Es que a veces todo esto funciona: el año pasado el Gordo (05490) cayó en este patio de butacas, en manos de Perla, una mujer peruana, entonces desempleada, que había trabajado con anterioridad en la cafetería de La Moncloa. Cuando se anunció el premio, los servicios médicos tuvieron que sacarla del teatro para protegerla de la avalancha periodística. Prometió repartir el premio, obtenido con un décimo comprado en Asturias, entre sus hijos y la Iglesia católica.
De niño, hace unos 45 años, la familia del ahora papa Ruiz Gómez, cogía la lotería todos los sábados y en Navidad se veía el sorteo por una tele en blanco y negro, marca Radiola. “Algún día iremos a Madrid, al sorteo”, decía su tío. “Y jugaremos al número de la realeza”, decía su padre. Ahora Ruiz Gómez asiste con su hijo (que esta vez va disfrazado de monaguillo) y juega los números 00000 (la leyenda dice que es el número que juega el Rey) y 99999. Son tan probables como cualquier otro.
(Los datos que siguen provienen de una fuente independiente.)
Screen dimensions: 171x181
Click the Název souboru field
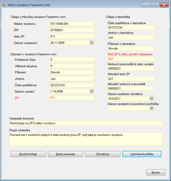(72, 24)
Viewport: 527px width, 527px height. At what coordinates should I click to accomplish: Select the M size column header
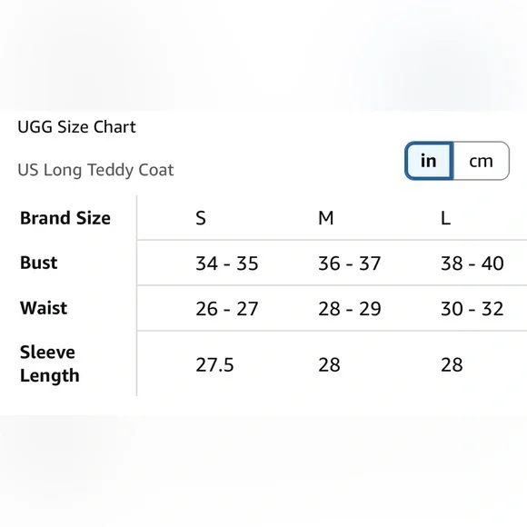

El hilo musical previo al sorteo es la canción El camino, de la banda Templeton, con origen en Torrelavega, la elegida para el anuncio de la lotería este año, que suena en bucle, una y otra vez, hasta la desesperación. Pero por fin aparecen los niños de San Ildefonso, que entran en el escenario, forman fila y saludan solemnemente: es su gran día. En el delirante patio de butacas se produce gran jolgorio y ovación de parte del perrito caliente, el centurión romano, las dos ardillas, etc. También de la gente que va vestida de calle, los grandes olvidados de este día, que haberlos haylos. Comienza el sorteo, los grandes bombos dorados comienzan a girar y la voz de los niños diciendo números y premios suena como un mantra que invita a una agradable soñolencia. Este no es precisamente el mayor espectáculo del mundo. En el patio de butacas se produce un ambiente distendido de charloteo, fotos y uso intenso del smartphone. Hay, de hecho, quien se deja caer en las garras de Morfeo. Pero el goteo de premios, con sus aplausos y sus comprobaciones rutinarias (¿me habrá tocado?), nos sacará de este dulce letargo.
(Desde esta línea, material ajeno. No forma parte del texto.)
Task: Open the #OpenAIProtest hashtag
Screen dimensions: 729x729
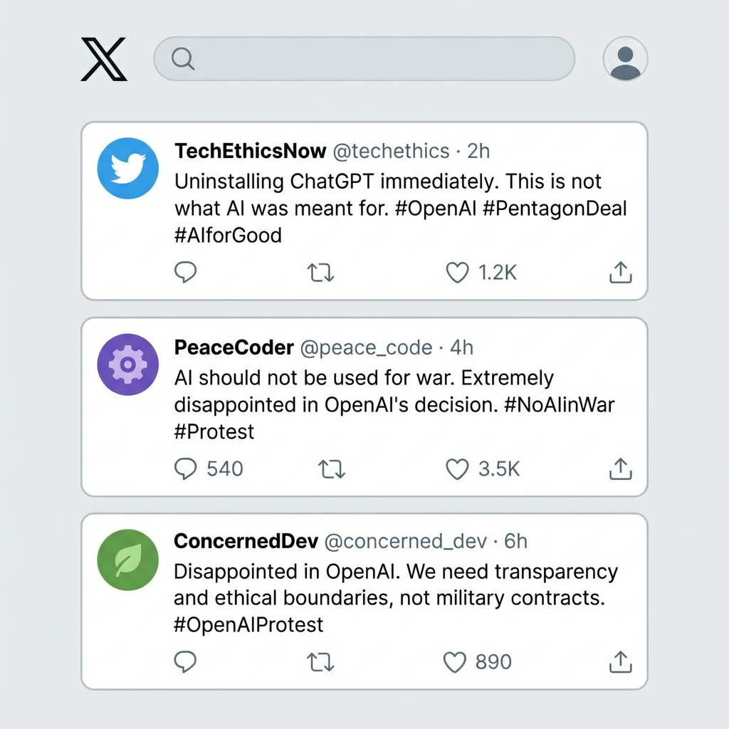Action: [248, 624]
“Soy la bruja de oro”, dice una mujer colombiana, que prefiere no decir su nombre (cosas de la hechicería). Había venido en otras ocasiones, pero ni siquiera gracias a sus sortilegios había conseguido entrar: es la primera vez, después de cuatro días de espera y relevos, que consigue una butaca, y bastante buena, en la tercera fila. “Me hace mucha ilusión, es que es precioso ver cómo se juega a la lotería, da mucha emoción”, dice, una afición que, según cuenta, en su país de origen no es tan popular. Si gana quiere compartirlo con la familia. “Con mis hijos… y con mi hermano, que está enfermito”, dice mientras se le llenan los ojos de lágrimas.
“A veces, el dinero no da la felicidad”, dice Don Quijote. También puede traer la desgracia. Viene a la cabeza aquel cuento de Jorge Luis Borges, La lotería de Babilonia, en el que no solo se reparten premios, sino también desgracias. No es descabellado: es conocido que un gran premio de lotería puede destrozar la vida del agraciado. La dificultad para gestionar la fortuna o para mantener las relaciones personales, uno puede acabar aplastado bajo un montón de dinero. “En el término medio está la virtud, mejor ganar para salir adelante y vivir desahogadamente. Demasiado dinero, si no tienes cabeza, puede llevarte a la perdición”, concluye, con inopinado juicio, Don Quijote.